PROBLEM TO SOLVE: Filter the listing so that only lines with the word "chevron" remain.

PROVIDED INFORMATION:
-- Opening Marker --

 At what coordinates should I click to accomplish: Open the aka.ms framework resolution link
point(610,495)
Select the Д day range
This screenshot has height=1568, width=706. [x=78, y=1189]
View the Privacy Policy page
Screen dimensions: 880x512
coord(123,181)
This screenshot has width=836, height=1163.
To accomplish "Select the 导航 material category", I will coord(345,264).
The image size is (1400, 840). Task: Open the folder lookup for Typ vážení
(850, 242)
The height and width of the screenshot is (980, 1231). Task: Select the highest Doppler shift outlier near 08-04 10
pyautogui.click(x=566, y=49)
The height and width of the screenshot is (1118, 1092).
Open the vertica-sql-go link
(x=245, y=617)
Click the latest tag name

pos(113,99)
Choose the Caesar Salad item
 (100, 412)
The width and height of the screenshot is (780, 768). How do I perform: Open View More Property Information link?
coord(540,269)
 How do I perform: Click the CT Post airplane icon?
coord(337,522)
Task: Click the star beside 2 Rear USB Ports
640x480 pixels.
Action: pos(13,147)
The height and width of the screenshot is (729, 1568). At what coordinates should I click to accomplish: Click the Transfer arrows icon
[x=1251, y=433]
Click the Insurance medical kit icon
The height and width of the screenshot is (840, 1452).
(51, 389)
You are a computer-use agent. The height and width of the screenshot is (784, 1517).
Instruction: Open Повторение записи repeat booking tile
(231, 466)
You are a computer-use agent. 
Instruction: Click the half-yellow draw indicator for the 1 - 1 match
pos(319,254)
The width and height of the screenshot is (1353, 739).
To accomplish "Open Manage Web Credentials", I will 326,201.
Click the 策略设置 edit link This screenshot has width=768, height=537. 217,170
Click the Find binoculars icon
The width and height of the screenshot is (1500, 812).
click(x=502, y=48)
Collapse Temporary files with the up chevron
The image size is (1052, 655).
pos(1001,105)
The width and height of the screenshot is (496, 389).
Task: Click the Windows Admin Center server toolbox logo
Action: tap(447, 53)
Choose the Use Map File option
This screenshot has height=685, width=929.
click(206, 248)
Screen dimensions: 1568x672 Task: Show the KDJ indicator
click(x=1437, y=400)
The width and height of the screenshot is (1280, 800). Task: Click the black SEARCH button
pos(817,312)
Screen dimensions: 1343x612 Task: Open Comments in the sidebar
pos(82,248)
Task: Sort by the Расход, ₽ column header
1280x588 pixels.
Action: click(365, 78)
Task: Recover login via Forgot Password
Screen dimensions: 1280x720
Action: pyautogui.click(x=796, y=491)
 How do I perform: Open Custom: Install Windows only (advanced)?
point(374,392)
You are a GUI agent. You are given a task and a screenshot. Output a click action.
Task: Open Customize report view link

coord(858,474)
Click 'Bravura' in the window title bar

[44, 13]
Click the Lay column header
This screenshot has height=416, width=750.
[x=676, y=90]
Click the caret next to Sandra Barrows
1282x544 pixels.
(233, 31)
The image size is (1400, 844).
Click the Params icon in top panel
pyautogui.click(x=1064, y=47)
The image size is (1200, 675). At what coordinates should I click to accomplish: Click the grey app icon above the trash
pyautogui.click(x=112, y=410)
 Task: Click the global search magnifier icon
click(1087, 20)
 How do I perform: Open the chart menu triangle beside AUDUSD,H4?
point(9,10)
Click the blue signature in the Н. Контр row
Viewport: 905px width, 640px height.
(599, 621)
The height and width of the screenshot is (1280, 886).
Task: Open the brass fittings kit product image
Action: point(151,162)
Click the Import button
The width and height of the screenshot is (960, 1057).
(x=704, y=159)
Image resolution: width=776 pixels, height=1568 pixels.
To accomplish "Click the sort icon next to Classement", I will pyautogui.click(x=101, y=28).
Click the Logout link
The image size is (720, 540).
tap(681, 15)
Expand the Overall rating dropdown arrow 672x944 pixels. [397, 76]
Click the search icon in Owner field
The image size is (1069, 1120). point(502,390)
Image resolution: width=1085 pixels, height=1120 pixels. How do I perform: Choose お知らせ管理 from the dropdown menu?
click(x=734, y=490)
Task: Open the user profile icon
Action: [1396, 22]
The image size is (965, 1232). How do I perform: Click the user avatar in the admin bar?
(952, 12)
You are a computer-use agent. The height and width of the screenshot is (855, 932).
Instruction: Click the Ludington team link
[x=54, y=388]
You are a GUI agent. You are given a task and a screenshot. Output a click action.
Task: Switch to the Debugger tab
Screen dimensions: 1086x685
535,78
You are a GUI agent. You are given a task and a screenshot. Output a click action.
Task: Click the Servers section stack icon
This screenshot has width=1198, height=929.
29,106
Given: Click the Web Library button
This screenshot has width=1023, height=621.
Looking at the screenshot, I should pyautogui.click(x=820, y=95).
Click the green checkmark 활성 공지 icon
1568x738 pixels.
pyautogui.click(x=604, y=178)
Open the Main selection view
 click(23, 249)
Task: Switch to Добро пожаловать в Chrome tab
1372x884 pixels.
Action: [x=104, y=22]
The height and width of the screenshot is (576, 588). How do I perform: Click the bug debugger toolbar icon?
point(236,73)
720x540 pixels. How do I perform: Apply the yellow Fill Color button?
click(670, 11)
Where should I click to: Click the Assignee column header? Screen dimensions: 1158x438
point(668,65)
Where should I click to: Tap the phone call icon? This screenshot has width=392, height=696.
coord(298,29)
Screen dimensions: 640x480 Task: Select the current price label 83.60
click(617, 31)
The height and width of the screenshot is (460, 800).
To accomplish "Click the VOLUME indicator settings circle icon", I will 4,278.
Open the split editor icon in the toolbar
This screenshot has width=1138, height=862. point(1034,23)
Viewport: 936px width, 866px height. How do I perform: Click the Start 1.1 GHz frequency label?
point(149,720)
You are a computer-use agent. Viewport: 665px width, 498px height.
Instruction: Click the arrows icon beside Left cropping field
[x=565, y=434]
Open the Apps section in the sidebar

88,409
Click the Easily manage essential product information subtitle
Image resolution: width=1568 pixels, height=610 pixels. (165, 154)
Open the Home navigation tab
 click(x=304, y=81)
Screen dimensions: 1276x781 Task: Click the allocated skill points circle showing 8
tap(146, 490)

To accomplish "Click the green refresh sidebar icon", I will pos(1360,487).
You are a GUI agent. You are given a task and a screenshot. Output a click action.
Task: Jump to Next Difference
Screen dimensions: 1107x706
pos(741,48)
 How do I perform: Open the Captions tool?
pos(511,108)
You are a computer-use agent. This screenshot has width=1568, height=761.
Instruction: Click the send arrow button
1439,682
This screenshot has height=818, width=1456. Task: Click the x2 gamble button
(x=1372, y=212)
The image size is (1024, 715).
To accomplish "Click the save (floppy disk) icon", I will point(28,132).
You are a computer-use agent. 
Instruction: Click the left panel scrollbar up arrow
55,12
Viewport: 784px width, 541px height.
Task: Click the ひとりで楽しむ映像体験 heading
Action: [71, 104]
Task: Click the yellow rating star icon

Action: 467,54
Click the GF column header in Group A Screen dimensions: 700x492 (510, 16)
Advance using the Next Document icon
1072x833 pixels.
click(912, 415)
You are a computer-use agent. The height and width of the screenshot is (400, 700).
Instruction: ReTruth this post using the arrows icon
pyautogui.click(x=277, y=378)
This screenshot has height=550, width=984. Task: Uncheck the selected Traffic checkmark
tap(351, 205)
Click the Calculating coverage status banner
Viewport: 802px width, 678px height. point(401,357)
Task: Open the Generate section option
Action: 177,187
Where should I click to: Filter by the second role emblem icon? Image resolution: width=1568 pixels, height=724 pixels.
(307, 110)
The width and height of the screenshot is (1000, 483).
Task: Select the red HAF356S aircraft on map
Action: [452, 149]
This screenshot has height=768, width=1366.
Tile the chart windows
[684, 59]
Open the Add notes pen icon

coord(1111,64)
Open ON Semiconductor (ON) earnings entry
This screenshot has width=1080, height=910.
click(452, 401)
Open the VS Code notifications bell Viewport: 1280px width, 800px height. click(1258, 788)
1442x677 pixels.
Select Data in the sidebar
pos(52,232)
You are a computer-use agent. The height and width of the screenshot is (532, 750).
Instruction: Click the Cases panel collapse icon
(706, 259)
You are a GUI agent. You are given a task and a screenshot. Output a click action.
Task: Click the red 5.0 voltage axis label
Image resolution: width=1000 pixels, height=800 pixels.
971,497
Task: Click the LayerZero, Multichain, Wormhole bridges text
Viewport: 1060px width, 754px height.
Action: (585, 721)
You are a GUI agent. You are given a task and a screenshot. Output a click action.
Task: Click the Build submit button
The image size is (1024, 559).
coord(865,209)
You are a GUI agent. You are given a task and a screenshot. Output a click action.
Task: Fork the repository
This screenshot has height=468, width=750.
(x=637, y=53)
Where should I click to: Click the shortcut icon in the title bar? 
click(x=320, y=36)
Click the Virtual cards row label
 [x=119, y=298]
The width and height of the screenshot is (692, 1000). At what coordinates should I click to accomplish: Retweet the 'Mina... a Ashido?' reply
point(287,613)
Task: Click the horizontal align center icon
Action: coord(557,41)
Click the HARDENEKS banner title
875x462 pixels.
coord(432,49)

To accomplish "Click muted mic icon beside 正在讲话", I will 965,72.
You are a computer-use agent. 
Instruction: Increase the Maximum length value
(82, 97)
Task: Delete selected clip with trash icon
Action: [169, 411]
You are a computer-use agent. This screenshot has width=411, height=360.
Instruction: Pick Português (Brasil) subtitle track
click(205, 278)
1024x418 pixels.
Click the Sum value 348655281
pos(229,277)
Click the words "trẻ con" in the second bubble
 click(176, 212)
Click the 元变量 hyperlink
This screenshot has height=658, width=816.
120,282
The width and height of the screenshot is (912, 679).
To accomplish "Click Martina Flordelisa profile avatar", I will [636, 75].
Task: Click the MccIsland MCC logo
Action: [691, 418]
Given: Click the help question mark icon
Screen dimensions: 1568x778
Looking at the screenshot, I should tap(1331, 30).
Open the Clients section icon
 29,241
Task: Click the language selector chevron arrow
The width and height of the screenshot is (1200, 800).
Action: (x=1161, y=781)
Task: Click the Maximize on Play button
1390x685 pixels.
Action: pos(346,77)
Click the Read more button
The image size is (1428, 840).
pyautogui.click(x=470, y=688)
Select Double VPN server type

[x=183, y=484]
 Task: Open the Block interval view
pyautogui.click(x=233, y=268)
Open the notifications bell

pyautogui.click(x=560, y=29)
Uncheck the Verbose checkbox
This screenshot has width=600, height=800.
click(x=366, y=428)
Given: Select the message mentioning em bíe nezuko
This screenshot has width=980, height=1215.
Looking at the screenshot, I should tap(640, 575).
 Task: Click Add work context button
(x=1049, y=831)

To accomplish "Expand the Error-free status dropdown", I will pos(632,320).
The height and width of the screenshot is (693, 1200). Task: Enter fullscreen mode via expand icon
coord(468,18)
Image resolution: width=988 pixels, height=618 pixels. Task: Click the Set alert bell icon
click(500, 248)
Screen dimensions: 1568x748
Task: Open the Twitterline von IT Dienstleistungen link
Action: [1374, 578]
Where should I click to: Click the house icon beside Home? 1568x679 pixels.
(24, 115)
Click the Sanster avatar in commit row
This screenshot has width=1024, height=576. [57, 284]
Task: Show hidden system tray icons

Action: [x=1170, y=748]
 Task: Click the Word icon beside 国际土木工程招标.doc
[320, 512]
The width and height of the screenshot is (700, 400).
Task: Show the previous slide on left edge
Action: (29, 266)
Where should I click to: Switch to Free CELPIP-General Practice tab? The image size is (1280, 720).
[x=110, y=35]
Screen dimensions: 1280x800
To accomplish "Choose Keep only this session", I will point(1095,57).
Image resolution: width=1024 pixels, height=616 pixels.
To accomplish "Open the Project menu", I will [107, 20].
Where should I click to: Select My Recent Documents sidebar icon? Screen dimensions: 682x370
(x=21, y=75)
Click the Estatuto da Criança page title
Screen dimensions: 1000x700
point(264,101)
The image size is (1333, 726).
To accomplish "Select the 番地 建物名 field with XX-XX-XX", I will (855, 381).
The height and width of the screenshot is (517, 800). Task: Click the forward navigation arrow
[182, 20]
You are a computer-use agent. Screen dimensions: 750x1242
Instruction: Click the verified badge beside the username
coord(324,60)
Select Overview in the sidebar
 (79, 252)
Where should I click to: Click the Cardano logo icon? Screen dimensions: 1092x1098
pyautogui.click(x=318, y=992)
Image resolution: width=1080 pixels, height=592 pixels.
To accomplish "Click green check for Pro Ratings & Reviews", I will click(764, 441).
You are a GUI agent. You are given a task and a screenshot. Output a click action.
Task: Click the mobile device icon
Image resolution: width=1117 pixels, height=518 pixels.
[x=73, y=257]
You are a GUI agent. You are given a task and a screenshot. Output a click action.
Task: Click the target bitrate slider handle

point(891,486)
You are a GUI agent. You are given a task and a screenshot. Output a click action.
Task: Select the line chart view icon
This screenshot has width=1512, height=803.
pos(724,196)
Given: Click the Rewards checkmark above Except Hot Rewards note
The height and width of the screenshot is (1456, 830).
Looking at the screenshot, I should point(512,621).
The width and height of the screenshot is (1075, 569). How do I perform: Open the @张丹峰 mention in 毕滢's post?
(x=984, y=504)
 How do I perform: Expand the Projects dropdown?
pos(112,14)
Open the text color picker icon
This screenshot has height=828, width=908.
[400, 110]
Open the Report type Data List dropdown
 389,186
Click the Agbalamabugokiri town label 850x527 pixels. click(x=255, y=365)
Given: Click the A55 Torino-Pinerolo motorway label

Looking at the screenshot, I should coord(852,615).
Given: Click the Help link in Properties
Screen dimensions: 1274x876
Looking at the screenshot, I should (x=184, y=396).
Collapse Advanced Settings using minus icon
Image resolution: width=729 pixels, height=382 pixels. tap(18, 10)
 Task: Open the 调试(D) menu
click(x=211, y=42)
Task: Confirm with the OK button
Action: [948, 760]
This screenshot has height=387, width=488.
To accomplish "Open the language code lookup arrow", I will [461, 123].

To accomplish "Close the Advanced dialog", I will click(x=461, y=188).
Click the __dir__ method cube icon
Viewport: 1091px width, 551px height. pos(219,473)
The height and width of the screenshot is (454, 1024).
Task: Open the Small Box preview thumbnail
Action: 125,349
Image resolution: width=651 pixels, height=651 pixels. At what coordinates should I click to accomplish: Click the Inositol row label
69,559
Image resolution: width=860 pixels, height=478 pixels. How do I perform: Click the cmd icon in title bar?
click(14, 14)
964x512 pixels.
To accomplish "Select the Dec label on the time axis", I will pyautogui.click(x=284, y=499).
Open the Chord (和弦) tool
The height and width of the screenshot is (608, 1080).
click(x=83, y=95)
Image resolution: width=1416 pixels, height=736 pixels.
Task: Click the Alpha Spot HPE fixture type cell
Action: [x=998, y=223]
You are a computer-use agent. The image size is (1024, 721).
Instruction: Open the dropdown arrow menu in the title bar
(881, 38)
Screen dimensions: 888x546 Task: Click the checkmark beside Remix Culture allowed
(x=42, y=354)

-- Closing Marker --

ANSWER FOR THE TASK:
Collapse Temporary files with the up chevron
Task: Click the language selector chevron arrow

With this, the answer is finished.